Comezinhas: a crônica da banalidade

Alguns leitores da Ideia para um roteiro infame perguntaram-me sobre Comezinhas: um filme sobre um cara qualquer cortando sua unha. Quando será filmado? O que já está pronto? Perguntaram-me.

Pois bem. Comezinhas atualmente tem três capítulos, igualmente relevantes no contexto em que se apresentam, e completamente banais em qualquer outra circunstância.

Capítulo 1: cortar unha

Um cara qualquer corta sua unha. O pedaço cortado de si voa pelo espaço, desde a janela do apartamento e pousa, dramaticamente, no piso do estacionamento logo abaixo. Essa história é tão banal que o apartamento do protagonista está no primeiro andar. Há muito Sol em todas as cenas, o que não é necessariamente agradável.

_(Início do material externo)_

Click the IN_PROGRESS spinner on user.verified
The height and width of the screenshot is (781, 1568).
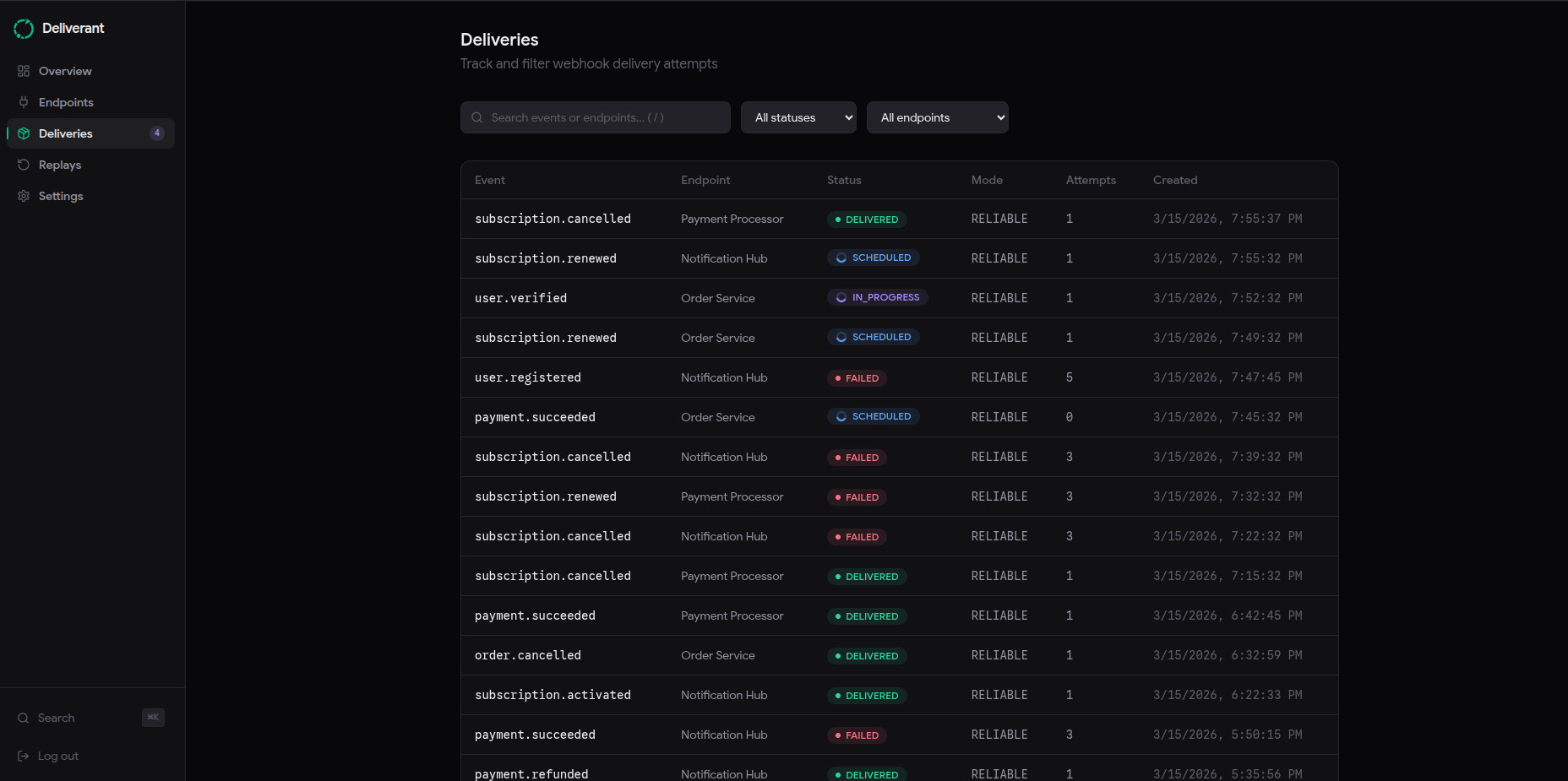[841, 297]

Capítulo 2: beber água temperada

Esse capítulo é inspirado em lembranças que eu tenho da Vó Lúcia. Em domingo de muito calor ela bebia água temperada enquanto assistia ao Sílvio Santos. Não sei se ainda há muitos bebedores de água temperada, no sentido de pessoas que bebem nessa modalidade. Nem sei se a expressão é bem compreendida e, na dúvida, explico: água temperada é a água gelada em que se mistura outra quantidade de água em temperatura ambiente. Talvez a Vó Lúcia tivesse um motivo especial e íntimo para fazer isso. Talvez lhe doessem os dentes com a água simplesmente gelada. Fazia parte da voternidade dela oferecer-me o mesmo remédio. Digamos que a água temperada tenha se tornado um evento ritual da relação vó-neto. Logo, resta a pergunta: pode um cara qualquer, o mesmo que cortou a unha, ou outro, completamente diferente, tomar da água temperada? Por que não? Ele pode, e é sobre isso que trata o capítulo 2.

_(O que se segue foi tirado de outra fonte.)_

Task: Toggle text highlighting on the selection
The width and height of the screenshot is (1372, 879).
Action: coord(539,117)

Capítulo 3: abrir porta com chave

Pode-se dizer que esse é um clássico comezinho. As portas estão aí, em todos os lugares. Onde há habitação, feliz ou infeliz, há porta. E onde há porta, há fechaduras. As portas são comumente abertas, e esse ato implica na tarefa bastante comezinha de se enfiar a chave serrilhada no estreito orifício da fechadura. Como se isso já não bastasse, esse cara qualquer, o mesmo que cortou unha, bebeu água temperada, ou outro cara qualquer, duplamente qualquer por não ter feito nenhuma dessas coisas precisará, caso queira muito bem abrir a porta, não apenas enfiar a chave na fechadura correspondente, mas também torcê-la, decididamente. Ou girá-la, se se preferir dizer assim.

O que temos em Comezinhas, neste momento, é o screenplay desses três capítulos.